Information shown:
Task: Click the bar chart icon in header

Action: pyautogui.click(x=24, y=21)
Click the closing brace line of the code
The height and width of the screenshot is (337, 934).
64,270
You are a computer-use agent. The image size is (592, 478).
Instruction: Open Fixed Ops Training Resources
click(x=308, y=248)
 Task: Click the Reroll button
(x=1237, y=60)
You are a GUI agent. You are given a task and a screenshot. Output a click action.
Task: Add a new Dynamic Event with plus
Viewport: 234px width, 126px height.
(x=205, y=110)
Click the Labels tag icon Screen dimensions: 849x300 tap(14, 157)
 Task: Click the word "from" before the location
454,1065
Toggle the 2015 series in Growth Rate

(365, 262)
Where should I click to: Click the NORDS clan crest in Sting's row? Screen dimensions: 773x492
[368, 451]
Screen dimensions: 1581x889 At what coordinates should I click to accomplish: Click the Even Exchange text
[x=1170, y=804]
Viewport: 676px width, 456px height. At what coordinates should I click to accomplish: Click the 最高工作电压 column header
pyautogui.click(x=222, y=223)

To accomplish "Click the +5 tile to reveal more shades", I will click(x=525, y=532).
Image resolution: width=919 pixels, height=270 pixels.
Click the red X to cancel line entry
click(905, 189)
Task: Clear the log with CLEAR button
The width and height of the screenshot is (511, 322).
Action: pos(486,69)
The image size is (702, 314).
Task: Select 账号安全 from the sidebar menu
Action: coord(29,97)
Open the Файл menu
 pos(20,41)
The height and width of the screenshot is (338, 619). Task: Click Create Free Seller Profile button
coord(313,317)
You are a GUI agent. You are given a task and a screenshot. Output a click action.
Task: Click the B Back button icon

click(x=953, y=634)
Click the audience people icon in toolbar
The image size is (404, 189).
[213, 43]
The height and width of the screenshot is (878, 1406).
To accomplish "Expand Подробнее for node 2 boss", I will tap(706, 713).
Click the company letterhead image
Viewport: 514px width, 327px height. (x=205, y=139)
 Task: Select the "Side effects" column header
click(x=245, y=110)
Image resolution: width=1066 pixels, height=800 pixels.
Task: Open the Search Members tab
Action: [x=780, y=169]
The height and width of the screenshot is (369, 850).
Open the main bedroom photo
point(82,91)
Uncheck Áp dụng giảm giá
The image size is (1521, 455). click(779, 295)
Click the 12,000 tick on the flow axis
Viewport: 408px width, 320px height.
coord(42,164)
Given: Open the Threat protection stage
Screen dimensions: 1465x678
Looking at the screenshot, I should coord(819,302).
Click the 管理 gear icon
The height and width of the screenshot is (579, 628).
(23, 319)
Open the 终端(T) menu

Exercise: Return each line of the records above in which the word "with" occurs.

Answer for the task:
Task: Add a new Dynamic Event with plus
Task: Clear the log with CLEAR button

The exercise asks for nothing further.